*** Opening of RECORDS FOR THE TASK ***

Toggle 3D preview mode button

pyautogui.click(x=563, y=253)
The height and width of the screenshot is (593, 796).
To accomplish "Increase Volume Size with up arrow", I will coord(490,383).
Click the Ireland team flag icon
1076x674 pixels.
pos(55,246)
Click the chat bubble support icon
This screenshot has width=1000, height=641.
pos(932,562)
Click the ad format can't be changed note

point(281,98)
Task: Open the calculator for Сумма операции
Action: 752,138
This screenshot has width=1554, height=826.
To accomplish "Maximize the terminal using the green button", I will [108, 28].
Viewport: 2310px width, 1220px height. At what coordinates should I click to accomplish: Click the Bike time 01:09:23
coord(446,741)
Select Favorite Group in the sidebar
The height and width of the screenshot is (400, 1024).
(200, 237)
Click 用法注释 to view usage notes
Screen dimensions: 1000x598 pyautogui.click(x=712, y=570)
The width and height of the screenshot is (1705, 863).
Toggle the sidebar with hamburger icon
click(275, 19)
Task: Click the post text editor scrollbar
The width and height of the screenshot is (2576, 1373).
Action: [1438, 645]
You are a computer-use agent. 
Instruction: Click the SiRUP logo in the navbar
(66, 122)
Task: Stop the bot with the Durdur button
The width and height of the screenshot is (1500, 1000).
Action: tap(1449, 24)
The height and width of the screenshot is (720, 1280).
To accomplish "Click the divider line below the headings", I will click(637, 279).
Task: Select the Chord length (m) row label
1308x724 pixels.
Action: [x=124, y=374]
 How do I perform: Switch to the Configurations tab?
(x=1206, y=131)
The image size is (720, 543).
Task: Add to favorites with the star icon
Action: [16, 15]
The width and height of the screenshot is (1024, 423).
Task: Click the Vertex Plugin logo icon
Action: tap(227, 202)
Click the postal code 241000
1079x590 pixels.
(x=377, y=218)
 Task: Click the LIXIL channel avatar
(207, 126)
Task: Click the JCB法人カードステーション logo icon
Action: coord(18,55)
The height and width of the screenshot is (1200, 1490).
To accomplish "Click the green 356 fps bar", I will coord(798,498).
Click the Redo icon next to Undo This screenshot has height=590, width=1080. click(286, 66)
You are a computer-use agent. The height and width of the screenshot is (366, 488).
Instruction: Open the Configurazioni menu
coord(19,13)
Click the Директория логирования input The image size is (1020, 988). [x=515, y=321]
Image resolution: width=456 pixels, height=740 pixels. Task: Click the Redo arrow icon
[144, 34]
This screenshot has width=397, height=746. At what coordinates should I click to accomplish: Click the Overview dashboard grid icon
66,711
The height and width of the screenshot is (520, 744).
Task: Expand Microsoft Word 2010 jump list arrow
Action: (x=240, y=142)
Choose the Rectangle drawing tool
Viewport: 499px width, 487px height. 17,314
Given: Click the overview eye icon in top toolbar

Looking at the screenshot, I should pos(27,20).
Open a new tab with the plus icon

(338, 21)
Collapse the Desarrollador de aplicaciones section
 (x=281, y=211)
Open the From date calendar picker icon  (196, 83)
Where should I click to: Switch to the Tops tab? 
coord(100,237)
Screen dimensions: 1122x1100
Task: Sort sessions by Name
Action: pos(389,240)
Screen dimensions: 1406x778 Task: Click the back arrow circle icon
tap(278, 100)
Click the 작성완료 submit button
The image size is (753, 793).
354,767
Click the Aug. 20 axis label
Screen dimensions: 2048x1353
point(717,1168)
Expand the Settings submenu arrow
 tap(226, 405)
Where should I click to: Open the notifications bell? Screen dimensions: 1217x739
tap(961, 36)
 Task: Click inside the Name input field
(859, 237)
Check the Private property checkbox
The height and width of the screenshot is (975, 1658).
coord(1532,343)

*** Close of RECORDS FOR THE TASK ***

ABOUT THIS TASK:
Report, with no additional words, how many lines in the records above contain the word "computer".

OUTPUT:
2